Introduction – Oct 30, 2019
Sweden is an active example of how a formerly cohesive society can be fragmented with mass immigration.
Take a seemingly stable, homogenous community like Sweden once was. Then tempt migrants to come with offers of generous welfare handouts. This will inevitably lead to upheaval as the shifting population adjusts to new circumstances.
Together with the increased social instability however, come rising crime rates and with that calls for more surveillance. That is what the powers that be were waiting for and why they approved mass immigration in the first place. It’s the old problem-reaction-solution technique whereby a problem was created or allowed to develop and then a “solution” was offered – one that would have been rejected had it not been necessary to solve the problem.
This is what is happening in Sweden right now. The rising crime and social instability, brought by mass immigration mean that Swedes will now more readily accept greater police powers and more surveillance.

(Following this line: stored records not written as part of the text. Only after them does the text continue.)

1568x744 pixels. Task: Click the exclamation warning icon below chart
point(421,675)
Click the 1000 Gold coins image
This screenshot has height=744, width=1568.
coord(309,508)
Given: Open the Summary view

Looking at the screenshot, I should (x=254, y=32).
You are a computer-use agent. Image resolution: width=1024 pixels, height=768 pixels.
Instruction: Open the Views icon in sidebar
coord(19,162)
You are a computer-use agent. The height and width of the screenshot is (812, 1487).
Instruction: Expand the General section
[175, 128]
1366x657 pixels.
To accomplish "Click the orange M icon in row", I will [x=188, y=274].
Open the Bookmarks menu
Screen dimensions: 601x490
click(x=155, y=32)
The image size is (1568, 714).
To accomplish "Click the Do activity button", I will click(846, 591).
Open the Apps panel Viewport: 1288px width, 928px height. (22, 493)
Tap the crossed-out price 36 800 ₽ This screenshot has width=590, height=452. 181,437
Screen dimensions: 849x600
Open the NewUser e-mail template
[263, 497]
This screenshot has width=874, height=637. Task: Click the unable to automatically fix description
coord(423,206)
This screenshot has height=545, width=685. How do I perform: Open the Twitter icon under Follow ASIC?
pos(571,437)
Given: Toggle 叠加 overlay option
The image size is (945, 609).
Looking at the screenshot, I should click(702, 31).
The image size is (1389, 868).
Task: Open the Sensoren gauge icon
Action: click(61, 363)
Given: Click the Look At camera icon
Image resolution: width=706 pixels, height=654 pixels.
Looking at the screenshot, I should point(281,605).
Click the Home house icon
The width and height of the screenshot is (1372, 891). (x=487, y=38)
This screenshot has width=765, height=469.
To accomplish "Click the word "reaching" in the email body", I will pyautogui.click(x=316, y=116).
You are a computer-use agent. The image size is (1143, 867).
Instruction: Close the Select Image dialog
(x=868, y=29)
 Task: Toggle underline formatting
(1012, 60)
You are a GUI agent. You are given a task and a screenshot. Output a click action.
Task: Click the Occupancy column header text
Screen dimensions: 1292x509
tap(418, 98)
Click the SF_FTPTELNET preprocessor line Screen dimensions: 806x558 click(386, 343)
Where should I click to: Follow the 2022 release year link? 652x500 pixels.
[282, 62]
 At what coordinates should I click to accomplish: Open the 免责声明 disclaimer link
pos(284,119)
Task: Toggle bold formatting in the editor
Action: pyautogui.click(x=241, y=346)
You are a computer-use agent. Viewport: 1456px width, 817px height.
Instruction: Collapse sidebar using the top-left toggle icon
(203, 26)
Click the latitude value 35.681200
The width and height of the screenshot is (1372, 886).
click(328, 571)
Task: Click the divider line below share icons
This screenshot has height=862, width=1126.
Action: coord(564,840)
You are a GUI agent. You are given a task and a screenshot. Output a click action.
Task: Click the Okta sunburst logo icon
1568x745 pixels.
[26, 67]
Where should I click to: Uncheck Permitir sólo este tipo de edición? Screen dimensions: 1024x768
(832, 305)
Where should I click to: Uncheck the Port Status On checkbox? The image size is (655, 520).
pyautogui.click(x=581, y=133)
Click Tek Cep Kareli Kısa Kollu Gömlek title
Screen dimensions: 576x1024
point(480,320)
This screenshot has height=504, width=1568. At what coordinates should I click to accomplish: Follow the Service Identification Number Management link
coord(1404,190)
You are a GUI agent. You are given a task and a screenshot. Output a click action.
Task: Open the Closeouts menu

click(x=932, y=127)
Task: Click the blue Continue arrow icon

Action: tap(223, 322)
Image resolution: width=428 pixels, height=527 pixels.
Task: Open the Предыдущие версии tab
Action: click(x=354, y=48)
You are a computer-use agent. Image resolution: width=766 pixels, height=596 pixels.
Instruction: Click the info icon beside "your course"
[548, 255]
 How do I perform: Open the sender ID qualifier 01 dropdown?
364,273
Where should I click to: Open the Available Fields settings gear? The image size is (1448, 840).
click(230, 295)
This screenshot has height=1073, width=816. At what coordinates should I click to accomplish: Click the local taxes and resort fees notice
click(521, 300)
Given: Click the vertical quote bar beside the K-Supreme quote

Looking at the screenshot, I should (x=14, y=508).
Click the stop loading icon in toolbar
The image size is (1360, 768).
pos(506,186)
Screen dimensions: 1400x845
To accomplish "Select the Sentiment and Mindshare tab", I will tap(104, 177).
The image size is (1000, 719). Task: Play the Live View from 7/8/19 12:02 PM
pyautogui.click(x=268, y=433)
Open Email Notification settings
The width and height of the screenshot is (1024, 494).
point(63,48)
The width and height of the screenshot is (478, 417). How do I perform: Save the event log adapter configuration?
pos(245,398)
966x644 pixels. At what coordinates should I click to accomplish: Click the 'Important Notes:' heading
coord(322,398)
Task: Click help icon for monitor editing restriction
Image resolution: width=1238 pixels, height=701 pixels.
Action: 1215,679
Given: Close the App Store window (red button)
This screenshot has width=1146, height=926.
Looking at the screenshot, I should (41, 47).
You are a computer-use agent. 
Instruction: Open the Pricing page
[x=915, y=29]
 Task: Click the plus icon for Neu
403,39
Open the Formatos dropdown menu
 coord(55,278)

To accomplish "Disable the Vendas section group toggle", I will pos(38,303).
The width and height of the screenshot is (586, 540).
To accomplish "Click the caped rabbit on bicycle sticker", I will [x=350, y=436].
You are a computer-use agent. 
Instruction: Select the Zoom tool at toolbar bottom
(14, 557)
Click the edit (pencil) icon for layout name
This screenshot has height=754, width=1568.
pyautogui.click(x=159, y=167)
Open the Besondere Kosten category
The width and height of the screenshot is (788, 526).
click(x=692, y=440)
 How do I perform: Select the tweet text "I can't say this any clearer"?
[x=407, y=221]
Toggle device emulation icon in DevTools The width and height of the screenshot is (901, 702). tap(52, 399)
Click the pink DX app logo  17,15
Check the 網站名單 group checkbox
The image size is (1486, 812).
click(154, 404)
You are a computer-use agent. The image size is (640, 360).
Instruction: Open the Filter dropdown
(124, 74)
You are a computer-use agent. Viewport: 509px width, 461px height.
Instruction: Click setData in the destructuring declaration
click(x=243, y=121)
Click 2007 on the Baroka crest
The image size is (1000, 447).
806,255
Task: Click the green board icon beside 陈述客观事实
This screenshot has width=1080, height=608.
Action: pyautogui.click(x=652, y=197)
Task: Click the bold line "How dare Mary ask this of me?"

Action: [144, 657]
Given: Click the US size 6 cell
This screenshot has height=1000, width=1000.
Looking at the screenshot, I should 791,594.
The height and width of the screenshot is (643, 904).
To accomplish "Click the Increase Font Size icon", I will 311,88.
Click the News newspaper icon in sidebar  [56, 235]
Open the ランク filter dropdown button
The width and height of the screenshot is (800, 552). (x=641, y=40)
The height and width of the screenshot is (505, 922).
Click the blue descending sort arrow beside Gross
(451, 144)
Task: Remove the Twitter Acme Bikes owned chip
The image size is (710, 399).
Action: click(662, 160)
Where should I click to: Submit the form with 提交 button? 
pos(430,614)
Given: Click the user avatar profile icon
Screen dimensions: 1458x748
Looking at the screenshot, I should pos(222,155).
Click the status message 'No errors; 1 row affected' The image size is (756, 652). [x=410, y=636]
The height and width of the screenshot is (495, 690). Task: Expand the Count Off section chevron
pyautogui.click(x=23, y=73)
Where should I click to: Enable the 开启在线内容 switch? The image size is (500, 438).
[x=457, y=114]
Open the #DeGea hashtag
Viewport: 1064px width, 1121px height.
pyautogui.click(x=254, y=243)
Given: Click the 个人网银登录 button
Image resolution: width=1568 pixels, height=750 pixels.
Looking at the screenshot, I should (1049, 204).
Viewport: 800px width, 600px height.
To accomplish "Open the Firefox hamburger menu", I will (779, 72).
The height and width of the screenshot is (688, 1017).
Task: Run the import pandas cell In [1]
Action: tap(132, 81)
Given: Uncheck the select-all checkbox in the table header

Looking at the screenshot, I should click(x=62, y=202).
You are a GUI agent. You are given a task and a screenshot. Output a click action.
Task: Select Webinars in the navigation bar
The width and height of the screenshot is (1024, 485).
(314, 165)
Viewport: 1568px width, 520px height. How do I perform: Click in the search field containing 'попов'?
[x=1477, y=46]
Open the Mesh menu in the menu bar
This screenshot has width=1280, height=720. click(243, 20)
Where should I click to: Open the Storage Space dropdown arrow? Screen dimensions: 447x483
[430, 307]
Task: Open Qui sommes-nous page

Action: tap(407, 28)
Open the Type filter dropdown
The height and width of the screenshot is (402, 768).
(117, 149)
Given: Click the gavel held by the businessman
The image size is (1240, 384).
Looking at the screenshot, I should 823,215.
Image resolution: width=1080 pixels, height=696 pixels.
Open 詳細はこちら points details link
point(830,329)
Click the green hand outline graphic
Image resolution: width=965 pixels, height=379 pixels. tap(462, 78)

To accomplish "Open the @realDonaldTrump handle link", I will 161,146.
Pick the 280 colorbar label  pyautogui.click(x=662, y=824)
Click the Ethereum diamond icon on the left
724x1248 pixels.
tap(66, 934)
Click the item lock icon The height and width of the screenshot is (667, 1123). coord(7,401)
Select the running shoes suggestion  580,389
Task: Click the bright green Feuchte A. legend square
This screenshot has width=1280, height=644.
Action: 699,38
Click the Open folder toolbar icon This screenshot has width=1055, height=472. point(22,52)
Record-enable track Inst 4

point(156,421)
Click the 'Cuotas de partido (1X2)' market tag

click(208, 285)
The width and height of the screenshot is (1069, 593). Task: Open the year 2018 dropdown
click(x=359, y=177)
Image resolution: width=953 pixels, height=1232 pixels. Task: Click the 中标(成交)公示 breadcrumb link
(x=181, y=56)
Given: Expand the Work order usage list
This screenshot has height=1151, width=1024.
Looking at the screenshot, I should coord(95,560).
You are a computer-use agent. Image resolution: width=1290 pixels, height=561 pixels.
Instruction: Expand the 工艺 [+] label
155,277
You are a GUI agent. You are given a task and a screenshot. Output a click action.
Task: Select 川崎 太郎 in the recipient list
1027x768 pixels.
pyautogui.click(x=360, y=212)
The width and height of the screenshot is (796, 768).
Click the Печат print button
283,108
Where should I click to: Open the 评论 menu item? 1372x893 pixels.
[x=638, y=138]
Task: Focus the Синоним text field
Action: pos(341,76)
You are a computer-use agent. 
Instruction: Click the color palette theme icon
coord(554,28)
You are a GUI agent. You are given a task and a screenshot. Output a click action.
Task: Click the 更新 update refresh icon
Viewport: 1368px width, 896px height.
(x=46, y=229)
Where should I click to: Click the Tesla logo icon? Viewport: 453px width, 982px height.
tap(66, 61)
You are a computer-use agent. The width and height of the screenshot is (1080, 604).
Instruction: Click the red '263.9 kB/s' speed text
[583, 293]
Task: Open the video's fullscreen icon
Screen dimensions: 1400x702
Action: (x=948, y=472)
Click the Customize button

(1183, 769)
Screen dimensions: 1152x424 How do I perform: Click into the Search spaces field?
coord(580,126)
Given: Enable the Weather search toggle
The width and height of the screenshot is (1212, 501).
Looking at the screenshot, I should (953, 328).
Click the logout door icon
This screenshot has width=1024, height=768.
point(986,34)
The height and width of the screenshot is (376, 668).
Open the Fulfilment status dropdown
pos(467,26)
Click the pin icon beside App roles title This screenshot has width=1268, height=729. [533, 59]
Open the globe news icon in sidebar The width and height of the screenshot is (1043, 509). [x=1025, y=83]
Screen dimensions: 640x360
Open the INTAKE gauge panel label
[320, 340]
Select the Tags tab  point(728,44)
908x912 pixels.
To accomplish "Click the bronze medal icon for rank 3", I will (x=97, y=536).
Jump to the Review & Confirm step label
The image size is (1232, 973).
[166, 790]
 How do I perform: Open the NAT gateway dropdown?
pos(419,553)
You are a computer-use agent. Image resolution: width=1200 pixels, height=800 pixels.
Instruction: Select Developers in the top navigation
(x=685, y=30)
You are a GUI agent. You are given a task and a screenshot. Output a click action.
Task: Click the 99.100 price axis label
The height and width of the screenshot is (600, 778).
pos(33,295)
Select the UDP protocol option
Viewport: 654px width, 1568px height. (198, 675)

And note how at the end of the second report the writer is in denial about there actually being “no-go zones” in Malmo. The very idea, claims the writer, is a “right-wing myth”.
So just to clarify, rather than “no-go zones”, there are just low-income, high crime zones with largely immigrant populations where even police stations are targeted for attack. It is exactly the sort of area that will require a constant eye-in-the-sky to control.
Swedish police ‘ready’ for increased powers of surveillance
The Local – Oct 23, 2019
A new law would allow Sweden’s police to access criminal suspects’ phones and devices and read encrypted information.
Interior Minister Mikael Damberg presented the government’s proposal on accessing data, which if passed by parliament would come into effect on March 1st next year.
“This is a very powerful means of coercion, which should only be used in very serious crimes,” he said.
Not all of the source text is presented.